__Dataset content__

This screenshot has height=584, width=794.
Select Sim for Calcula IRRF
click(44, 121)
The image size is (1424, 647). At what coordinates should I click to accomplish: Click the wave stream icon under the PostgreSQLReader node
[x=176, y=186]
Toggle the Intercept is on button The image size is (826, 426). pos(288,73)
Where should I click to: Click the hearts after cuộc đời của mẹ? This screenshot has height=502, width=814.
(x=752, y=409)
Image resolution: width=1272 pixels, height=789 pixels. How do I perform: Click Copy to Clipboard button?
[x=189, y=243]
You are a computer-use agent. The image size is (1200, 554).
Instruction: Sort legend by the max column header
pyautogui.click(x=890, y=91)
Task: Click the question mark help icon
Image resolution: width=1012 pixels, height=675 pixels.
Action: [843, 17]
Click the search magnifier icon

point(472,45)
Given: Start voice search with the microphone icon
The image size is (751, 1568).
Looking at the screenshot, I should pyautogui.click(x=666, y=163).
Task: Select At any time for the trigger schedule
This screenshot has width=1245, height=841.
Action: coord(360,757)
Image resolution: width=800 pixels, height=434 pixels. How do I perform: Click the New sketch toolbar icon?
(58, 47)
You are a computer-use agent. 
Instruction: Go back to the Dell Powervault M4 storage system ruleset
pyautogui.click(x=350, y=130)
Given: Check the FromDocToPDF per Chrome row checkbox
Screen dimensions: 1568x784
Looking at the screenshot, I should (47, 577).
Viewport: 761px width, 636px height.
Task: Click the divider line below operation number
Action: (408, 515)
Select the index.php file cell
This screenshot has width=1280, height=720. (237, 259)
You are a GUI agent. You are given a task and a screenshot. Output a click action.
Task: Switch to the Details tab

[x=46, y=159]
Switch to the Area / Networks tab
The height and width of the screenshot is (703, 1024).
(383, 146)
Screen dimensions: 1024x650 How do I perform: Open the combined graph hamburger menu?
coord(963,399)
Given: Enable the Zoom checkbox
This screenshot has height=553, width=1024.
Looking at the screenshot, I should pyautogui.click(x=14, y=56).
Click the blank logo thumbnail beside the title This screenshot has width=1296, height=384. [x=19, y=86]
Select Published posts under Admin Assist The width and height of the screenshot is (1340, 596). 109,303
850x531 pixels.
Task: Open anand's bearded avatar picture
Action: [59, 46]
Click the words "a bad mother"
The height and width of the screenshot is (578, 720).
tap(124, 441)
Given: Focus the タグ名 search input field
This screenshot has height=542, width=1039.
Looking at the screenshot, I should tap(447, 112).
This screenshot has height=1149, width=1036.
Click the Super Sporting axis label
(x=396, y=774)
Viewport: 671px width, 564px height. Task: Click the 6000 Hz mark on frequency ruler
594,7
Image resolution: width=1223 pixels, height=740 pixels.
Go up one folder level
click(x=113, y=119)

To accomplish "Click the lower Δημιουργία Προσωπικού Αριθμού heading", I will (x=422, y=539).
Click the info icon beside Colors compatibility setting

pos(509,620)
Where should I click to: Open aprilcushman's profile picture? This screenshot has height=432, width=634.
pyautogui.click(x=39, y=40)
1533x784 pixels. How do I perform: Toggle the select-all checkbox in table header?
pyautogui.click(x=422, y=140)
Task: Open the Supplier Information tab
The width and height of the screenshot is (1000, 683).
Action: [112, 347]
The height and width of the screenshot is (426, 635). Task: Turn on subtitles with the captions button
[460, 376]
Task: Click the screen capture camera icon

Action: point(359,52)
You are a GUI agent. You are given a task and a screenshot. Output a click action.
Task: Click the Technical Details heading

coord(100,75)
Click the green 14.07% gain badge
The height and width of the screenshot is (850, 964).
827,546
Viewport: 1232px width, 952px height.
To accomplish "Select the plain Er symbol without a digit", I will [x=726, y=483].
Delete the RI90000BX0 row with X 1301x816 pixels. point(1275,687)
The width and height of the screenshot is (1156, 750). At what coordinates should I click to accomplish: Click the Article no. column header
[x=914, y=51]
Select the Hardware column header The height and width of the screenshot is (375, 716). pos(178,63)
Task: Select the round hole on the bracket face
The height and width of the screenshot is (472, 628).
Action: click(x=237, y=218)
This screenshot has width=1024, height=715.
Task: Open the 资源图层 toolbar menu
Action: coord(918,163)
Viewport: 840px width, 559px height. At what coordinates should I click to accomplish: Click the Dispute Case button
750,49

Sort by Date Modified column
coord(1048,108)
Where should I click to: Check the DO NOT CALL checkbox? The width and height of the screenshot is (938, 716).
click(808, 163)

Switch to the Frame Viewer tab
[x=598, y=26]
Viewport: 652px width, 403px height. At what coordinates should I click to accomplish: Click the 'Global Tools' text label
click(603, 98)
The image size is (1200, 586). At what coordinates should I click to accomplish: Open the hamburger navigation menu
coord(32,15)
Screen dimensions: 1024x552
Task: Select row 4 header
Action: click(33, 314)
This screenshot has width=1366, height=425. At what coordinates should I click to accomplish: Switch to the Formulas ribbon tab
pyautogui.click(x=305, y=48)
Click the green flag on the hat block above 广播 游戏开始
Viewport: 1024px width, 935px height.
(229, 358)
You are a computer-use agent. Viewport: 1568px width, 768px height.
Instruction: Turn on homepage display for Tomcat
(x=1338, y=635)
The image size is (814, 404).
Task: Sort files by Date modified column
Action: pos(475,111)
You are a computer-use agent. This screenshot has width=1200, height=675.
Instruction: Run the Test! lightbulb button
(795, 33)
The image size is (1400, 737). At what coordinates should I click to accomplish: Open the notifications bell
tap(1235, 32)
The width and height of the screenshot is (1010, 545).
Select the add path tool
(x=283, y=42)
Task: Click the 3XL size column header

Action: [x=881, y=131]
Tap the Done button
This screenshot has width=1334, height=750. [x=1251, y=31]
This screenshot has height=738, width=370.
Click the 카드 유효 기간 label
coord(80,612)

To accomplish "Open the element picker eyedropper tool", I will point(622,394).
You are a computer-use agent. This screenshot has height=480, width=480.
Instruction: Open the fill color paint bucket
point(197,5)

__What is being asked__
Transcribe the lines above between the line holding "Task: Click the question mark help icon" and the line holding "Click the words", inclusive, exactly as they stand and with nothing added.

__Response area__
Task: Click the question mark help icon
Image resolution: width=1012 pixels, height=675 pixels.
Action: [843, 17]
Click the search magnifier icon

point(472,45)
Given: Start voice search with the microphone icon
The image size is (751, 1568).
Looking at the screenshot, I should pyautogui.click(x=666, y=163).
Task: Select At any time for the trigger schedule
This screenshot has width=1245, height=841.
Action: coord(360,757)
Image resolution: width=800 pixels, height=434 pixels. How do I perform: Click the New sketch toolbar icon?
(58, 47)
You are a computer-use agent. 
Instruction: Go back to the Dell Powervault M4 storage system ruleset
pyautogui.click(x=350, y=130)
Given: Check the FromDocToPDF per Chrome row checkbox
Screen dimensions: 1568x784
Looking at the screenshot, I should (47, 577).
Viewport: 761px width, 636px height.
Task: Click the divider line below operation number
Action: (408, 515)
Select the index.php file cell
This screenshot has width=1280, height=720. (237, 259)
You are a GUI agent. You are given a task and a screenshot. Output a click action.
Task: Switch to the Details tab

[x=46, y=159]
Switch to the Area / Networks tab
The height and width of the screenshot is (703, 1024).
(383, 146)
Screen dimensions: 1024x650 How do I perform: Open the combined graph hamburger menu?
coord(963,399)
Given: Enable the Zoom checkbox
This screenshot has height=553, width=1024.
Looking at the screenshot, I should pyautogui.click(x=14, y=56).
Click the blank logo thumbnail beside the title This screenshot has width=1296, height=384. [x=19, y=86]
Select Published posts under Admin Assist The width and height of the screenshot is (1340, 596). 109,303
850x531 pixels.
Task: Open anand's bearded avatar picture
Action: [59, 46]
Click the words "a bad mother"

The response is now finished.